Mon travail d'écrivain n'est que pléonasme. Il passe le temps tandis que je poursuis la réhabilitation des purulents, des frissons sombres de l'interdit. J'ai quitté l'Allemagne nazie parce qu'elle ne m'intéressait plus ; là, le vol ne me différenciait pas de l'autorité. Où était la libération là-dedans ? Mon esthétique du crime était une auto-création et je suis retourné me coucher avec Stilitano.

C'est la vie que j'ai vécue et ce sont les gens dont je me suis occupé entre 1931 et 1942. Bof ! Mais je peux sentir ton érection s'estomper. Alors laissez-moi vous en dire plus sur le plaisir de la trahison, comment j'ai mordu Lucien jusqu'au sang en s'ouvrant comme une anémone, comment j'ai sucé Bernardini, le chef de la police secrète de Marseille.
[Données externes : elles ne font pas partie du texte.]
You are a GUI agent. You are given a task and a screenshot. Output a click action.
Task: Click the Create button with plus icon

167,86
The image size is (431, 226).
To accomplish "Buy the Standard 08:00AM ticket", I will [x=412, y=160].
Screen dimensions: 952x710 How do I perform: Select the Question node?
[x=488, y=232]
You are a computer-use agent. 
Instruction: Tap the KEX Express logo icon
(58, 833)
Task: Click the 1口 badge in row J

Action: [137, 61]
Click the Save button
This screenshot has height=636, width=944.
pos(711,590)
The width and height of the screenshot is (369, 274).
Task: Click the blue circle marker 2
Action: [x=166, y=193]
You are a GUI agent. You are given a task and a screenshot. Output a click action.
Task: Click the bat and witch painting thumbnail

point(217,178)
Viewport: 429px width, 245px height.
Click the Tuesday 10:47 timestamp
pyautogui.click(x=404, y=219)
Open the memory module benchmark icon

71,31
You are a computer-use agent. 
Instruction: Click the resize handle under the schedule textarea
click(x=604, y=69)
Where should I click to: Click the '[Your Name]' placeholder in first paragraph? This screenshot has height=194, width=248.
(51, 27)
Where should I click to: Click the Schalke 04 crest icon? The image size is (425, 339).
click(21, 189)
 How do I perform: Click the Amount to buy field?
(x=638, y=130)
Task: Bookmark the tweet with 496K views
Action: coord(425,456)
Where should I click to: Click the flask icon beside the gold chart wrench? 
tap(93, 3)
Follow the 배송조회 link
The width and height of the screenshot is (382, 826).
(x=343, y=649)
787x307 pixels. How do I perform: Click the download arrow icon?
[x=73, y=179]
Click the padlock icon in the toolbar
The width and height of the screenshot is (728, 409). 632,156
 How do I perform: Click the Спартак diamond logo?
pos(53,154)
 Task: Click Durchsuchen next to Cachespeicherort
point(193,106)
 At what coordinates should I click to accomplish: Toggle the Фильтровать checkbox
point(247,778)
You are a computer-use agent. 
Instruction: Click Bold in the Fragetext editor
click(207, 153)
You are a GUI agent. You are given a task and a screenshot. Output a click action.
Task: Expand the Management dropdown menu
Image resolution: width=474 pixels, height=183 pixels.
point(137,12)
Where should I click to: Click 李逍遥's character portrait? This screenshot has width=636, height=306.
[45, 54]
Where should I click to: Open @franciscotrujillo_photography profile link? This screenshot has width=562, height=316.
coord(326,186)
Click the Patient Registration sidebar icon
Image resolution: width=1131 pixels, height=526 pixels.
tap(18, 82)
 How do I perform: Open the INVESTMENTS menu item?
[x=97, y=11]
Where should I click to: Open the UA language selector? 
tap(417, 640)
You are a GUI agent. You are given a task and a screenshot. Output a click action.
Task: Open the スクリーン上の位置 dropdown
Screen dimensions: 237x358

Étais-je coupable ? Qui sait? Je viens de devenir celui dont j'étais accusé

Voilà. Vous êtes encore dur. Que puis-je dire de plus? Ce livre est mon ascèse. Je voulais voler les infirmes et les pédés, je voulais récupérer la joie de la tragédie. Mais je voulais surtout me glorifier. Être un voleur est banal mais écrire à ce sujet est magnifique et avec cet acte exhibitionniste de subversion fastidieuse, je me suis recréé une fois de plus en crédule, les radicaux européens me réapproprient pour eux-mêmes.